Being faster single threaded against runtimes that are built specifically for multithreaded, distributed workloads is also perhaps not a fair comparison, esp. when both runtimes are heavily used to write webservers. And again, Erlang (et al) come out faster even in those benchmarks.

Is TruffleRuby production (eg. Rails) ready? If so, is it that much faster?

I remember when the infamous "Truffle beats all Ruby implementations"-article came out that a lot of Rubyists were shooting it down, however this was several years ago by now.

Lio · 2025-02-13T11:47:39 1739447259

Moving the goal posts? Perhaps I misunderstand what you are asking. Python is the not the worst in class scripting language. For example perl and TCL are both slower than python.

Originally you just asked, "such as" [which dynamic language ruby is faster than?] Implying ruby is slower than every other dynamic language, which is not the case.

JRuby is faster than MRI Ruby for some Rails workloads and very much production ready.

Truffle Ruby is said to be about 97% compatible with MRI on the rubyspec but IMHO isn't production ready for Rails yet. It does work well enough for many stand alone non-rails tasks though and could potentially be used for running Sidekiq jobs.

The reason to mention the alternative ruby runtimes is to show that there's nothing about the language that means it can't improve in performance (within limits).

Whilst it's true that ruby is slower than Common Lisp or Scheme, ruby is still improving and the gap is going to greatly reduce, which is good news for those of us that enjoy using it.

fredrikholm · 2025-02-13T11:57:12 1739447832

Thank you for a great answer; I did not mean any ill will and apologize if that was how it came across.

Perl, Tcl, Smalltalk etc are basically non-existant from where I'm from, so they didn't occur to me.
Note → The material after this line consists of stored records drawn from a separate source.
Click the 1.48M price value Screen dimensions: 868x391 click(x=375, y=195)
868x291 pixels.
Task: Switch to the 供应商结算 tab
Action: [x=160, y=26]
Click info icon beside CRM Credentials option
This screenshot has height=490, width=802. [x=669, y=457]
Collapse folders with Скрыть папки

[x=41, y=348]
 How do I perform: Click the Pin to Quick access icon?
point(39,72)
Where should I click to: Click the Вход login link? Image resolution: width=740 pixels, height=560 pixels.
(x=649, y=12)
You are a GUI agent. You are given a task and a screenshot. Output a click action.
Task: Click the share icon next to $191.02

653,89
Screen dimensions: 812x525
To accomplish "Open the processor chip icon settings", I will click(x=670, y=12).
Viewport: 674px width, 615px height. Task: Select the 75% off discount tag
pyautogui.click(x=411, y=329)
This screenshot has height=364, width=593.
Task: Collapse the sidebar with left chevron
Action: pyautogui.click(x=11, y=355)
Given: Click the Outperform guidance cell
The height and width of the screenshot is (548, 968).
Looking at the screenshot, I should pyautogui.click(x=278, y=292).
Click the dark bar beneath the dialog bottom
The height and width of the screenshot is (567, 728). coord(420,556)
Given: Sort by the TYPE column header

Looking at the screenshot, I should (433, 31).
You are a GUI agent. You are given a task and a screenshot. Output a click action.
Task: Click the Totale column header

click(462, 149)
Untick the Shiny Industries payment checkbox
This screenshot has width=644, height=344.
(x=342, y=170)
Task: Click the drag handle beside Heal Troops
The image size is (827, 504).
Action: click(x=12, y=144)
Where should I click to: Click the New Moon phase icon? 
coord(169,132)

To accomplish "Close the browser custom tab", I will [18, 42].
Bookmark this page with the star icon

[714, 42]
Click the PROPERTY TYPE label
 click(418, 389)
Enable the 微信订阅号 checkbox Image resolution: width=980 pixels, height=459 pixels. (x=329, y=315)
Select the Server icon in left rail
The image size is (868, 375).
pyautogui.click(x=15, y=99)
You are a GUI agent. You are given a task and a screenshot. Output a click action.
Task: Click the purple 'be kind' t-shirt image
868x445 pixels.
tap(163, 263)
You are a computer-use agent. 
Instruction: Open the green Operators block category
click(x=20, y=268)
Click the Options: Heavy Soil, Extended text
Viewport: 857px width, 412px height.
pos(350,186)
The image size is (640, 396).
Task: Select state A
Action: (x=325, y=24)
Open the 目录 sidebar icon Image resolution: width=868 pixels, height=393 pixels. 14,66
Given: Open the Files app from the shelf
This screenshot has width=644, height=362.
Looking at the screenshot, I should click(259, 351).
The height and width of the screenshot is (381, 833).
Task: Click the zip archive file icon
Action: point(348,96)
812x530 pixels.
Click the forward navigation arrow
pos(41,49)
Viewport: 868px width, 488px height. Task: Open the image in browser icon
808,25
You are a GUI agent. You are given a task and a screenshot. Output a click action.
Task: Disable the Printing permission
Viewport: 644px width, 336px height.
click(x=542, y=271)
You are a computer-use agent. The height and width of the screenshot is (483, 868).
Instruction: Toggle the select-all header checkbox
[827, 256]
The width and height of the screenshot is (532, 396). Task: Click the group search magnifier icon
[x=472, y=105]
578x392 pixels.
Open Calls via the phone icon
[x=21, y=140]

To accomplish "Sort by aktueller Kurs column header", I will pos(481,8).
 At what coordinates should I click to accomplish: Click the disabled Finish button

Perhaps I'm projecting a lot here. I have worked a lot in high performance systems and am often triggered by claims of performance, eg. 'X is faster than C' when this is 99.9% of the times false by two orders of magnitude. This didn't happen here.

Thank you for taking the time to answer.

pjmlp · 2025-02-13T21:51:20 1739483480

Java's Hotspot was originally designed for Smalltalk, and SELF.

Two very dynamic systems, designed for being a complete graphical workstation, Perl, Tcl, Python, Ruby were as originially implemented, not even close of the original Smalltalk JIT paper from Peter Deutsch's paper"Efficient Implementation of the Smalltalk-80 System." in 1984!

Lio · 2025-02-13T12:26:19 1739449579

> I did not mean any ill will and apologize if that was how it came across.

Oh not at all, no I didn't think that. I'm enjoying the conversation.

It's interesting that you mention Smalltalk as I believe that some of the JIT ideas we're seeing in YJIT are borrowed from there.

As for all the "faster than C" talk here is very specific to ruby (or JIT'd) runtimes and overheads only in that context.

I think it gets mentioned because it seems so counter intuitive at first. It's not to imply C isn't orders of magnitude faster in general.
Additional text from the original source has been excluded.